■ Collected data ■
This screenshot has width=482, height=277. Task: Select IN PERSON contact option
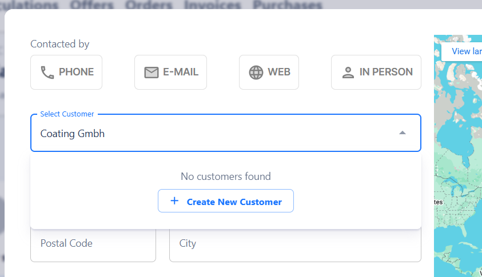click(376, 73)
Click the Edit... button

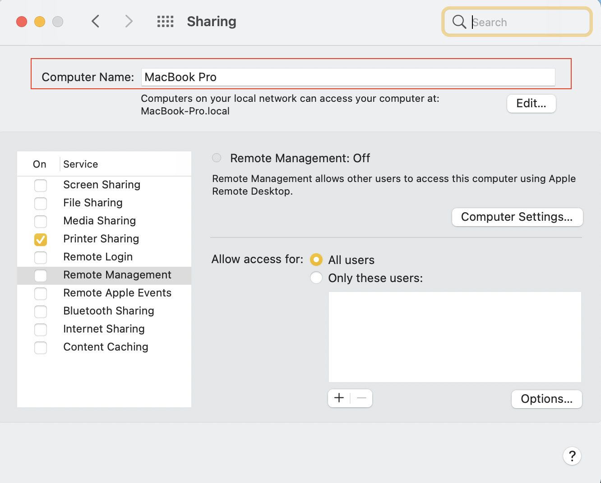tap(531, 104)
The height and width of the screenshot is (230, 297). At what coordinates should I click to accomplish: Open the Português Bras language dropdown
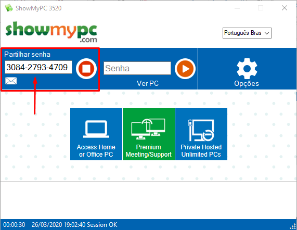[247, 33]
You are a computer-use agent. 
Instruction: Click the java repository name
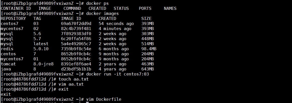point(6,69)
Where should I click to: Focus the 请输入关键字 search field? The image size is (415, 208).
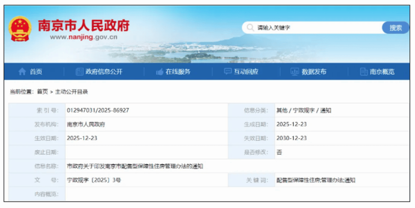tap(315, 28)
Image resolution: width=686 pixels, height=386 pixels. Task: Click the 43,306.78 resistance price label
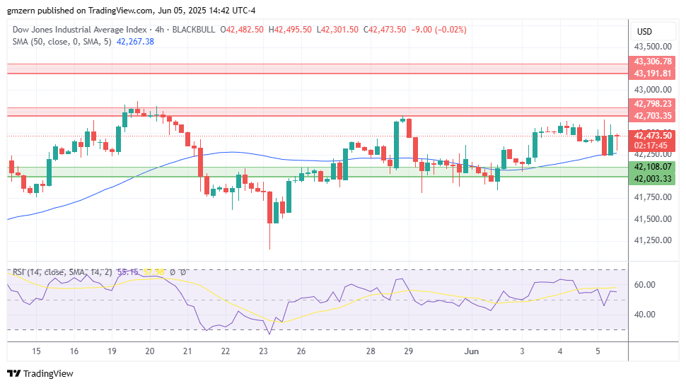click(653, 62)
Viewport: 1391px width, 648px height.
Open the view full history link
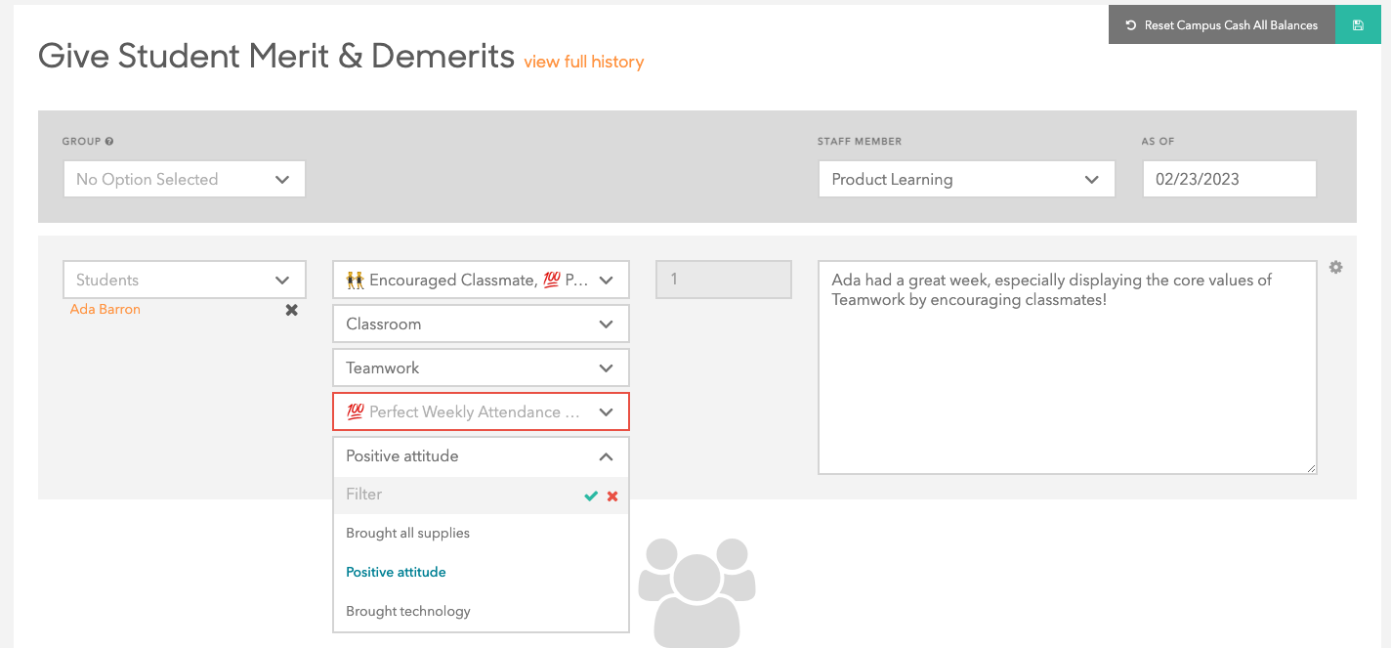click(x=583, y=62)
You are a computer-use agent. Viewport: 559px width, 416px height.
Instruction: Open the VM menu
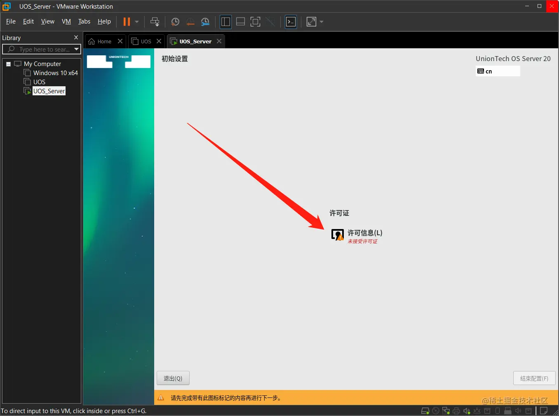tap(66, 21)
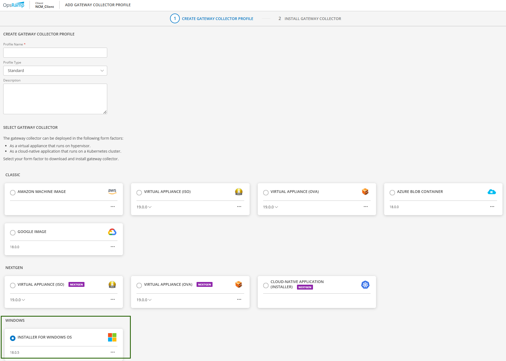This screenshot has height=361, width=506.
Task: Click the Azure cloud icon on Blob Container card
Action: (x=491, y=192)
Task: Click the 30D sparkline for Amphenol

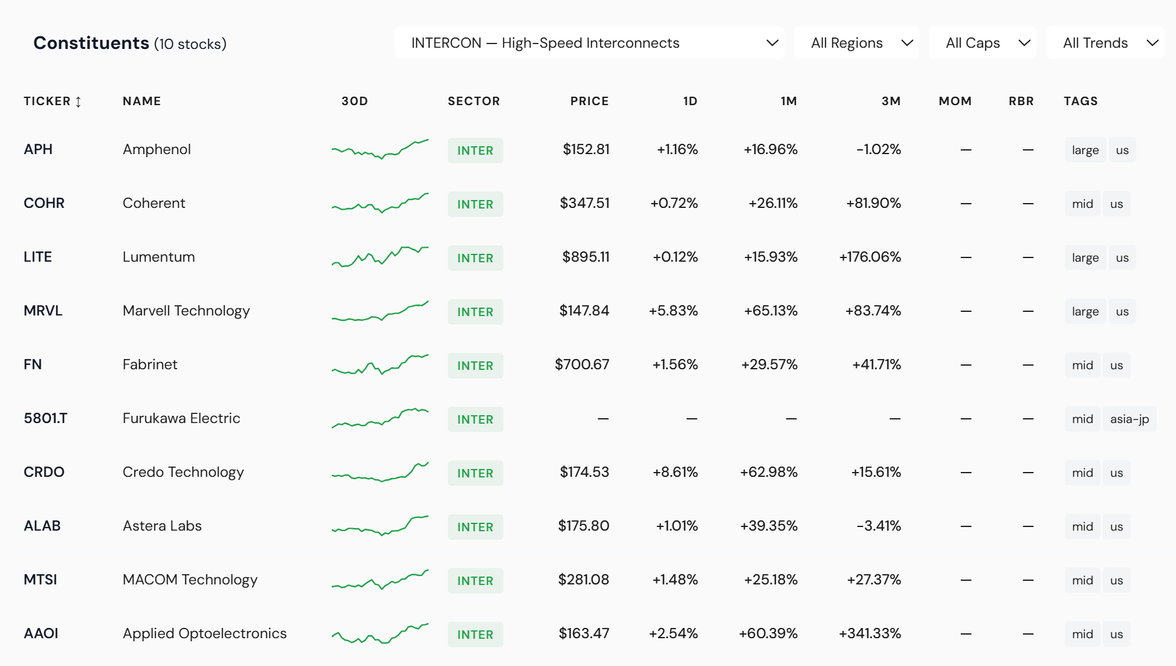Action: click(380, 150)
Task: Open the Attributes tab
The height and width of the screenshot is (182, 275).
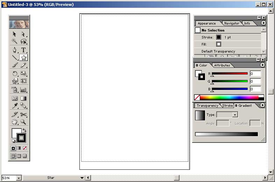Action: (222, 65)
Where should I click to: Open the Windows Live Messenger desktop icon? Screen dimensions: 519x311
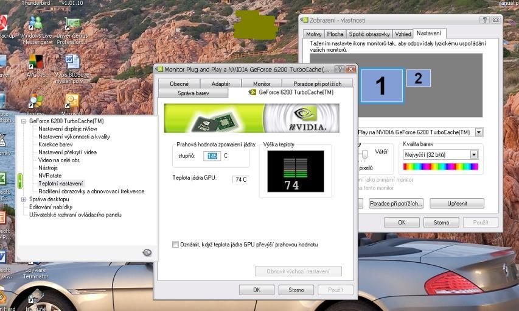pyautogui.click(x=36, y=25)
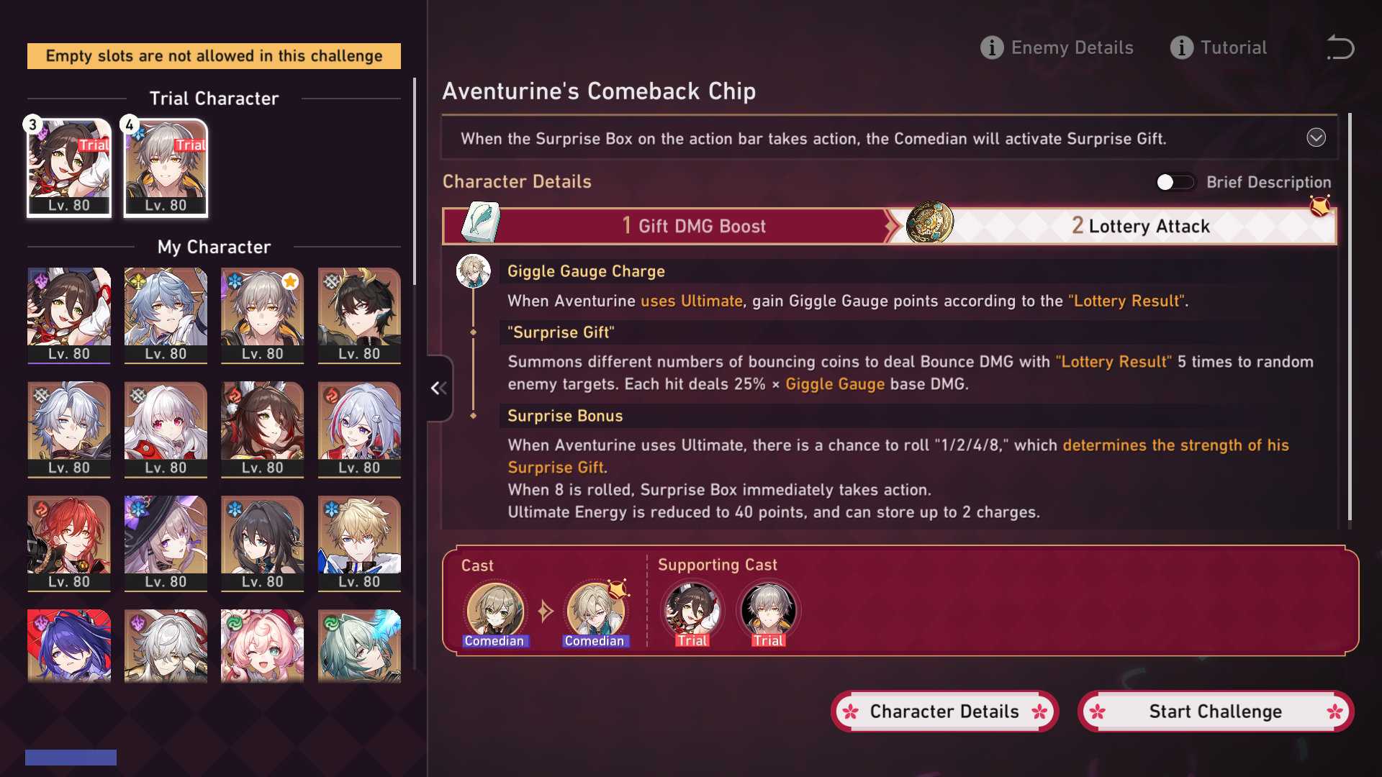The width and height of the screenshot is (1382, 777).
Task: Click the Start Challenge button
Action: tap(1215, 712)
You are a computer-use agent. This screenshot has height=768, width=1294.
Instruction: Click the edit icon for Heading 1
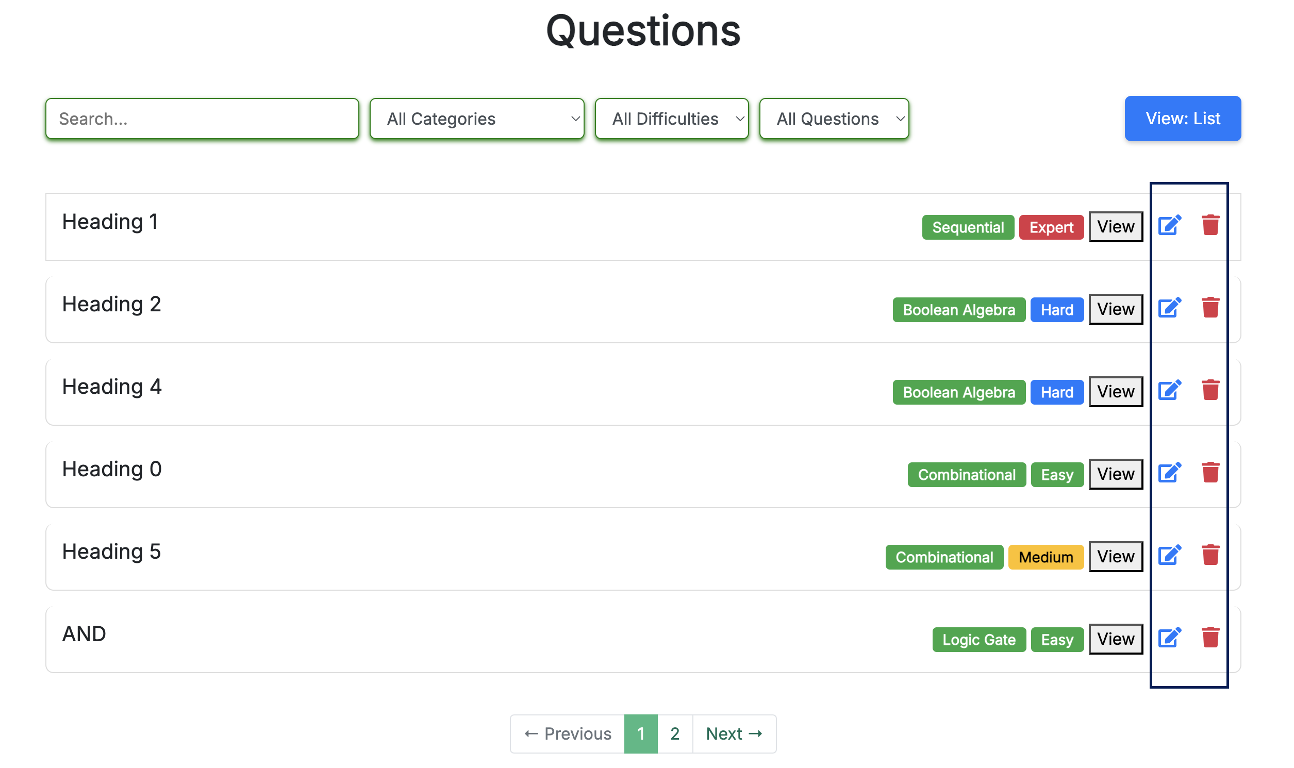pyautogui.click(x=1169, y=225)
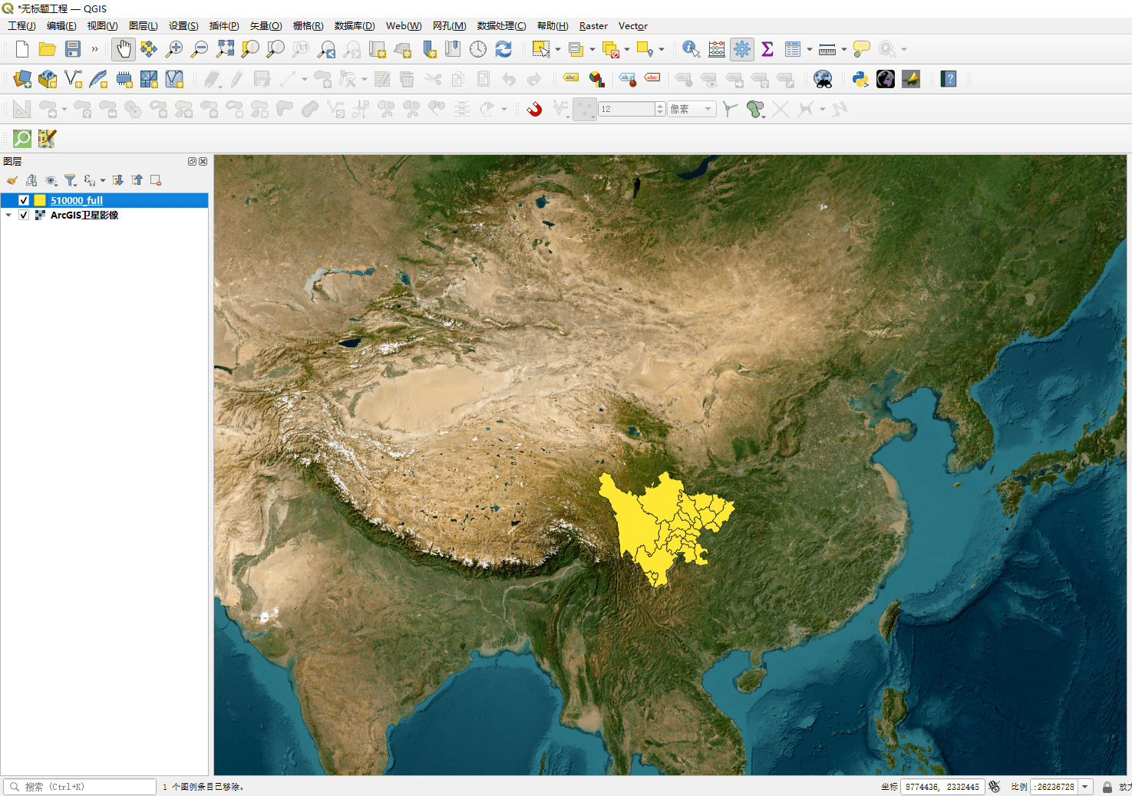Open the Processing Toolbox gear icon
The width and height of the screenshot is (1132, 796).
coord(741,49)
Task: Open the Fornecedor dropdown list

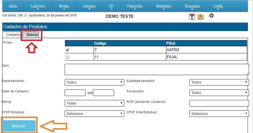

■ ACTIVITY ■
Take the line that contains "The height and width of the screenshot is (230, 297)." as the first and the last line of the records as the end, and please quote those lines exactly, pictures omitted.

■ WORKED SOLUTION ■
The height and width of the screenshot is (230, 297). At what coordinates should I click to accomplish: Open the Português Bras language dropdown
[247, 33]
You are a computer-use agent. 
Instruction: Click the java repository name
point(6,69)
Where should I click to: Focus the 请输入关键字 search field? The image size is (415, 208).
tap(315, 28)
Image resolution: width=686 pixels, height=386 pixels. Task: Click the 43,306.78 resistance price label
click(653, 62)
Viewport: 1391px width, 648px height.
Open the view full history link
click(x=583, y=62)
You are a computer-use agent. Viewport: 559px width, 416px height.
Instruction: Open the VM menu
tap(66, 21)
This screenshot has height=361, width=506.
Task: Click the Azure cloud icon on Blob Container card
Action: (x=491, y=192)
Task: Click the 30D sparkline for Amphenol

Action: click(380, 150)
Task: Open the Attributes tab
The height and width of the screenshot is (182, 275).
Action: (222, 65)
Where should I click to: Open the Windows Live Messenger desktop icon? Screen dimensions: 519x311
pyautogui.click(x=36, y=25)
The width and height of the screenshot is (1382, 777).
Task: Click the Start Challenge button
Action: tap(1215, 712)
You are a computer-use agent. This screenshot has height=768, width=1294.
Instruction: Click the edit icon for Heading 1
pyautogui.click(x=1169, y=225)
Open the Processing Toolbox gear icon
The width and height of the screenshot is (1132, 796).
coord(741,49)
Task: Open the Fornecedor dropdown list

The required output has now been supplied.